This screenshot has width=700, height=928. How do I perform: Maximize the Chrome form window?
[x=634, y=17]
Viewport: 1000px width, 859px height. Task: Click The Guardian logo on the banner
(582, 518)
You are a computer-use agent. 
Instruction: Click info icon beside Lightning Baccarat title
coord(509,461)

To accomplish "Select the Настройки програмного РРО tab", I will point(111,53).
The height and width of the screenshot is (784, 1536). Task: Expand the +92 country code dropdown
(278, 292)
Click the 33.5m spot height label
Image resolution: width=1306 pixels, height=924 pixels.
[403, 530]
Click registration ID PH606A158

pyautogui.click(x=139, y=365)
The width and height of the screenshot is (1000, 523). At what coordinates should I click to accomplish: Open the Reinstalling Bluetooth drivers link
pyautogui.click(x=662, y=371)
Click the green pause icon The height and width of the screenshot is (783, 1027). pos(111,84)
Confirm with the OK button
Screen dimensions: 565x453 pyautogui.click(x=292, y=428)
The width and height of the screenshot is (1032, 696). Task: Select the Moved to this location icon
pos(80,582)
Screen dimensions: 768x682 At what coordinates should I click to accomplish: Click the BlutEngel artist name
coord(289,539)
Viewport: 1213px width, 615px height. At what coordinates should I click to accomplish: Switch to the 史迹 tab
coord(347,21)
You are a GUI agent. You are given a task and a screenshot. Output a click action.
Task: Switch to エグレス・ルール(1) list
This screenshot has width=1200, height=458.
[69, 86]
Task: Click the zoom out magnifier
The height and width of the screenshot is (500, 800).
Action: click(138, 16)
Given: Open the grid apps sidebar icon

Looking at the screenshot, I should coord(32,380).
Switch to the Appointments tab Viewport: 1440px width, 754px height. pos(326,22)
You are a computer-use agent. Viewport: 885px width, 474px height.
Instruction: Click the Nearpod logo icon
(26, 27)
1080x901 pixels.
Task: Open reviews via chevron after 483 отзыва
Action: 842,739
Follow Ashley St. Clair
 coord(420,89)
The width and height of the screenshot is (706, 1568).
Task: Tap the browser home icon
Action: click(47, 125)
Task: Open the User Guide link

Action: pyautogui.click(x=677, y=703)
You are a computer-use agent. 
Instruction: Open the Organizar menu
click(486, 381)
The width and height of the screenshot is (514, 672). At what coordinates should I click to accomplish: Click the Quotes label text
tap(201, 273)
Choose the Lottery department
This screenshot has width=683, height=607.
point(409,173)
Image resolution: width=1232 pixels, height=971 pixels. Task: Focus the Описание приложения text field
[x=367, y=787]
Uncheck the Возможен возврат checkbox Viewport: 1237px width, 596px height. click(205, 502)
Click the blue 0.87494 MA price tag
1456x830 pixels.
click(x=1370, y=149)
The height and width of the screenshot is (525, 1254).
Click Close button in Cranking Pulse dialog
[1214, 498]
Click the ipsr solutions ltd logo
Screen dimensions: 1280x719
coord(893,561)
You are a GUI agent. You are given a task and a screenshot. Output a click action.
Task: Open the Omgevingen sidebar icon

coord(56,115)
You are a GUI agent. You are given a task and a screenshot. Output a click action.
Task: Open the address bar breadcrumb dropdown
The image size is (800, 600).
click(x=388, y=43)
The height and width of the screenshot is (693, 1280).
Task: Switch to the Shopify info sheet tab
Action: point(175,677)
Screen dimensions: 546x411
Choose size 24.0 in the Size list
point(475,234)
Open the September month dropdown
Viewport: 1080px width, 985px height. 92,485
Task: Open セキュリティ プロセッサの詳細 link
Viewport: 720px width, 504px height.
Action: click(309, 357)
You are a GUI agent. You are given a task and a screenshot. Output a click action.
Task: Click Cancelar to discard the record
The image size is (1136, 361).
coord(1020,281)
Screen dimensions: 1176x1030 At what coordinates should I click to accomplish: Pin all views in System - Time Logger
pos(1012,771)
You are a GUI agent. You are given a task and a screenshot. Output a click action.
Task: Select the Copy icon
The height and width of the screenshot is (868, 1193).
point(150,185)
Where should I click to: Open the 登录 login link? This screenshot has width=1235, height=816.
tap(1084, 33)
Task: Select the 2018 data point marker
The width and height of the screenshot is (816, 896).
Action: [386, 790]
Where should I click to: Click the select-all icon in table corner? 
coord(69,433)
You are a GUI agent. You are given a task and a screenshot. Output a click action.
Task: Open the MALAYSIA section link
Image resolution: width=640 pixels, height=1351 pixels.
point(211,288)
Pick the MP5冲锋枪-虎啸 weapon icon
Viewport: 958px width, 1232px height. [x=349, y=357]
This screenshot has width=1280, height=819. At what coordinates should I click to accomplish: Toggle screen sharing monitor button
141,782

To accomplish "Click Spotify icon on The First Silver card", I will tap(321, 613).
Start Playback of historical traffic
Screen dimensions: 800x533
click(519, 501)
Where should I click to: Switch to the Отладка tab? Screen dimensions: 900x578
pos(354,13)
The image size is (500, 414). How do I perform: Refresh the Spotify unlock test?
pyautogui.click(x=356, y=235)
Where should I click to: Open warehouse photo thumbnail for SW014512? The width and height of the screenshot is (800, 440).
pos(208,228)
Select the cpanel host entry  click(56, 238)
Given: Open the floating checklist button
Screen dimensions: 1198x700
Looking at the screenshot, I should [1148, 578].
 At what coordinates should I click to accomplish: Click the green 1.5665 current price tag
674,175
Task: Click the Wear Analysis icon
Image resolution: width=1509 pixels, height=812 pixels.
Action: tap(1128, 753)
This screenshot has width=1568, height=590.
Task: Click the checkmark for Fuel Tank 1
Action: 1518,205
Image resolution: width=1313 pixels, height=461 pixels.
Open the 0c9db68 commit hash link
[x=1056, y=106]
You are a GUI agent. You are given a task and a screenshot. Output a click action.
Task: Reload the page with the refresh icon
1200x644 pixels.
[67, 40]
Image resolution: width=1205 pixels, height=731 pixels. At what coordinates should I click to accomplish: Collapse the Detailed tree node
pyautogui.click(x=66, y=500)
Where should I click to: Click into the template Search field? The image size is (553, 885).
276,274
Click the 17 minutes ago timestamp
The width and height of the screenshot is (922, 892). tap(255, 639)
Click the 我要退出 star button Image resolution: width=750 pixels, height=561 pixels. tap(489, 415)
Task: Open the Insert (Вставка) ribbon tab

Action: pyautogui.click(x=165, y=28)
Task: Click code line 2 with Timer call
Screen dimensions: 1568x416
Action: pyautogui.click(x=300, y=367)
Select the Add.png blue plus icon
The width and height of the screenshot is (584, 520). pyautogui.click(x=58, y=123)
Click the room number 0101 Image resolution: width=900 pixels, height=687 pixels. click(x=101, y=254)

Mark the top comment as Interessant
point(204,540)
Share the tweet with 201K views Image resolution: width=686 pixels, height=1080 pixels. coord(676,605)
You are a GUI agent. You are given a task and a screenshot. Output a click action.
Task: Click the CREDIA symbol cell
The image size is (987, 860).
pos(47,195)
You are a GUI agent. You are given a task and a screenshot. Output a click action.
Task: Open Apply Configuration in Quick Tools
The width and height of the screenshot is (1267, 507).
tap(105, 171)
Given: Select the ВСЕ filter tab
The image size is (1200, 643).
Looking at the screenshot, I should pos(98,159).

• • • • •

Exercise
Look back at the entries above. Retype the line with "The width and height of the screenshot is (1032, 696).", the line with "You are a computer-use agent. Viewport: 885px", and all lines in between.

Task output
The width and height of the screenshot is (1032, 696). Task: Select the Moved to this location icon
pos(80,582)
Screen dimensions: 768x682 At what coordinates should I click to accomplish: Click the BlutEngel artist name
coord(289,539)
Viewport: 1213px width, 615px height. At what coordinates should I click to accomplish: Switch to the 史迹 tab
coord(347,21)
You are a GUI agent. You are given a task and a screenshot. Output a click action.
Task: Switch to エグレス・ルール(1) list
This screenshot has width=1200, height=458.
[69, 86]
Task: Click the zoom out magnifier
The height and width of the screenshot is (500, 800).
Action: click(138, 16)
Given: Open the grid apps sidebar icon

Looking at the screenshot, I should coord(32,380).
Switch to the Appointments tab Viewport: 1440px width, 754px height. pos(326,22)
You are a computer-use agent. Viewport: 885px width, 474px height.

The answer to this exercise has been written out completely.